Someone recently called me “transparent” in my writing. I thought about it and the question came to mind, if not here, then where? I obviously can’t show my true feelings in the workplace. Aren’t we taught to leave our problems at home? And it has been proven many times that dragging my work issues home only upsets the dynamics of my family. My husband, like most men, can’t just listen and let me vent. He has to solve the problem and fix things; one, because he’s a man, and two because he hates to see me unhappy.

When my dog is around, I can tell him anything. He doesn’t judge me or try to solve the world’s problems and then go back to his nap. He just naps right through them. I envy him.

A while back, my life took a turn, for a long time, where I had isolated myself, and there were not many friends to whom I could vent. As a result, I created a cocoon for myself and the end result is that I now have very few people in my life to talk to, openly and honestly.

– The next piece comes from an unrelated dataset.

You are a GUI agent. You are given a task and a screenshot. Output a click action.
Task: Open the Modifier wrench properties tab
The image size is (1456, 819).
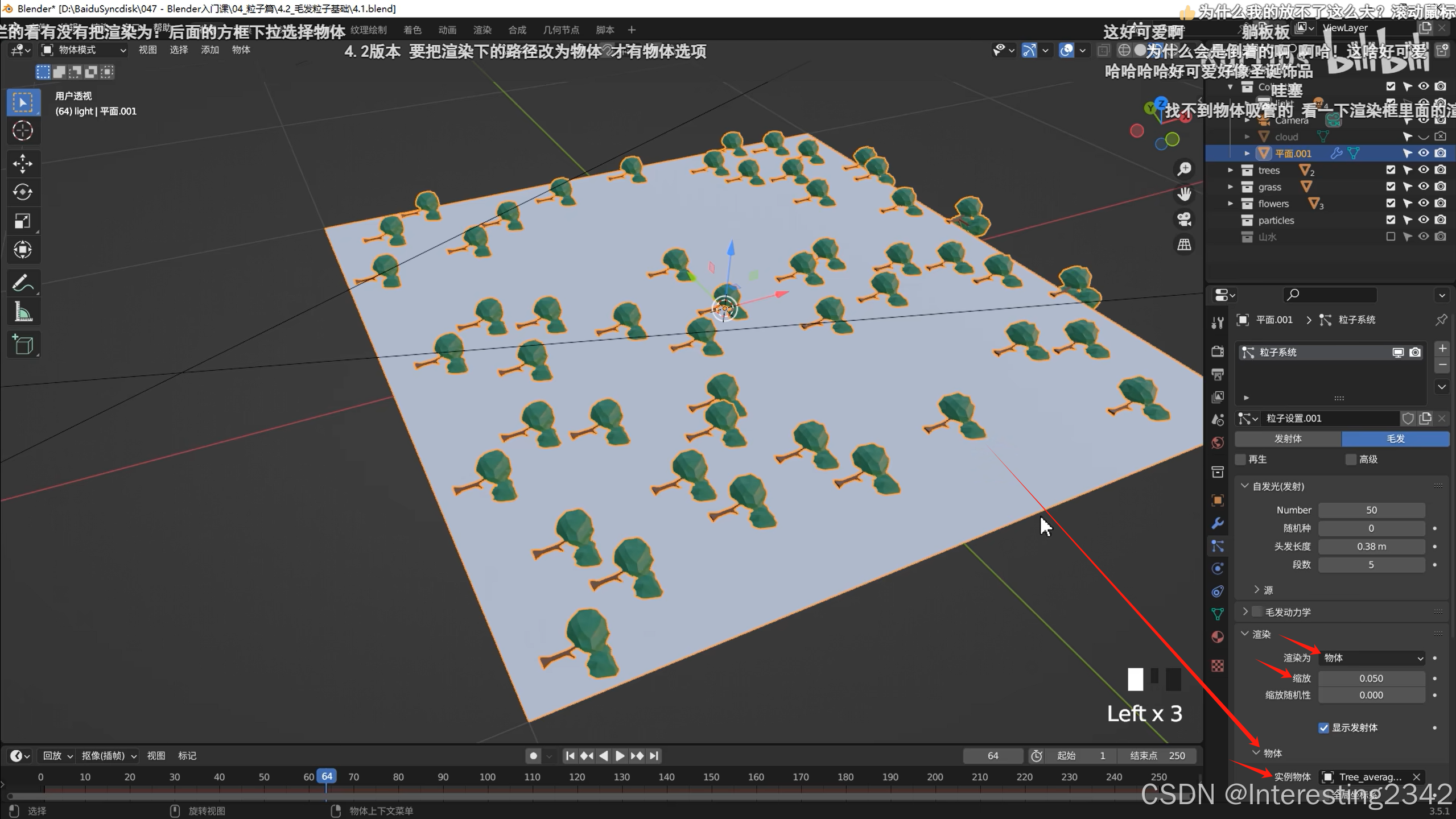pyautogui.click(x=1217, y=523)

So, I talk to myself. In my blog and in my shower; on a walk or while on the treadmill; while doing computer work or gardening; while mixing up a cake batter or watching a baseball game. There’s a pattern here. All of these things are done alone. And if you know me, you know that I’m lying about the treadmill.

I noticed just recently that I had more followers on this blog than I realized, so being so transparent is probably not such a good idea. Or maybe it is. Maybe I’m not so alone.